The fibrinolysis capacity was assessed utilizing a clot lysis time (CLT) assay recommended by the International Society on Thrombosis and Haemostasis (ISTH) Subcommittee, as detailed previously [20]. In brief, citrated plasma was combined with 15 mM calcium chloride, 0.5 U/mL human thrombin (Merck), 15 µM phospholipid vesicles (Rossix, Mölndal, Sweden), and 18 ng/mL recombinant tissue plasminogen activator (rtPA, Boehringer Ingelheim, Germany). Subsequently, the mixture was transferred to a microtiter plate, and its turbidity was measured at 405 nm at a temperature of 37 °C. CLT is defined as the time interval between the midpoints of the clear-to-maximum-turbid transition and the midpoints of the maximum-turbid-to-50% clear transition (50% lysis). Lysis variables had intraassay coefficients below 8%.

Echocardiographic evaluation

Full echocardiographic evaluation was performed in all studied subjects. Precise measurements of aortic valve including maximal velocity through aortic valve (Vmax), aortic valve area (AVA), aortic valve area indexed for body surface area (AVAi), maximal and mean aortic gradient, left ventricular ejection fraction. The examination was performed be an experienced cardiologist. All scans were performed with a Philips Sparq ultrasound machine (Philips Healthcare, Andover, MA) using a phased-array transducer probe (2–4 MHz), with additional analysis using Philips Q-Station 3.3.2.

Endpoints

The primary endpoint was the change in (1) fibrin clot properties, and (2) thrombin generation before vs. after TAVI. The secondary endpoint was the predictive value of baseline (1) thrombin generation and (2) clot lysis time for changes in aortic valve flow parameters, namely: AVA, AVAi, maximal or mean aortic gradient.

Statistical analysis

Since there are no data regarding the differences in thrombin generation, fibrin clot properties and clot susceptibility to lysis before and after TAVI, power calculation for the primary endpoint was based on the differences in fibrin clot properties in patients scheduled for TAVI, compared to those undergoing SAVR [21]. Patients scheduled for TAVI had, on average, a 0.1-fold higher clot density, compared to SAVR patients. The required sample size was calculated by a 2-sided t-test at a significance level of 0.05 with the following assumptions: (i) mean difference between the groups = 1.0, (ii) standard deviation (SD) ± 2.0, and (iii) nominal test power = 0.8. It was estimated that a total of 64 patients should be enrolled in the study to observe a difference in clotting parameters before and after TAVI.

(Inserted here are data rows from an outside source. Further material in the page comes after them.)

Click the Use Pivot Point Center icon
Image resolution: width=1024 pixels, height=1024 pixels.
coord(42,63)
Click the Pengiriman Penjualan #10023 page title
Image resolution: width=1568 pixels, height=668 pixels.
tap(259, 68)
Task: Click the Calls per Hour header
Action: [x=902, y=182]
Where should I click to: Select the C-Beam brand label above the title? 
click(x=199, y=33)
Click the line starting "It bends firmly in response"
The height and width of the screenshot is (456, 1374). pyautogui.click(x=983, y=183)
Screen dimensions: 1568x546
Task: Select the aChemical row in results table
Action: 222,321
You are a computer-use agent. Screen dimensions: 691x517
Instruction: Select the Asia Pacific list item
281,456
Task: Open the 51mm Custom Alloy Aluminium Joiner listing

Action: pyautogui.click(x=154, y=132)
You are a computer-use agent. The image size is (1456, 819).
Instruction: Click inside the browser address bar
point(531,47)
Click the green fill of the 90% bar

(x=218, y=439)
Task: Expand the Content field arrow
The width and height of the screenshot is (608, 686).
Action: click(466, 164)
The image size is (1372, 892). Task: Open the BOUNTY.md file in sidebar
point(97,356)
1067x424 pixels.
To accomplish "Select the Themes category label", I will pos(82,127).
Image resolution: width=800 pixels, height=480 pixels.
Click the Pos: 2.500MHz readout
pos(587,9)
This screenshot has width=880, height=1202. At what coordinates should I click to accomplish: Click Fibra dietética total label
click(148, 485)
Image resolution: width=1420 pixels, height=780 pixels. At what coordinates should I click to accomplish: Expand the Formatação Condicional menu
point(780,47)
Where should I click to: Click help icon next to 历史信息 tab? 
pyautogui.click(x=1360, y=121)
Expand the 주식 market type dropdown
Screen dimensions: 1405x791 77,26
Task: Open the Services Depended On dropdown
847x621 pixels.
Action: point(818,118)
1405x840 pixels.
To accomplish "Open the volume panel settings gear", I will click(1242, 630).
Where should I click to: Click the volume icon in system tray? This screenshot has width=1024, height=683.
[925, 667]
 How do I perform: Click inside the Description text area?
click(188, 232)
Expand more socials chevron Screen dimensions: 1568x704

Categorical variables are presented as number and percent. The Shapiro–Wilk test was used to assess normal distribution of continuous variables. Continuous variables were presented as mean and SD or median with interquartile range (IQR). Spearman rank correlation coefficients were calculated for associations between continuous variables with non-normal distributions. Univariable linear regression analyses demonstrated relationships between clinical variables and blood coagulation variables. Paired t-test of Wilcoxon signed rank test was used for repeated measures analysis, between two analysed timepoints. A 2-sided p-value below 0.05 was considered significant. Statistical analysis was conducted using GraphPad Prism version 8.0.1 (San Diego, CA, USA) and IBM SPSS ver. 28.0 (Armonk, NY, USA).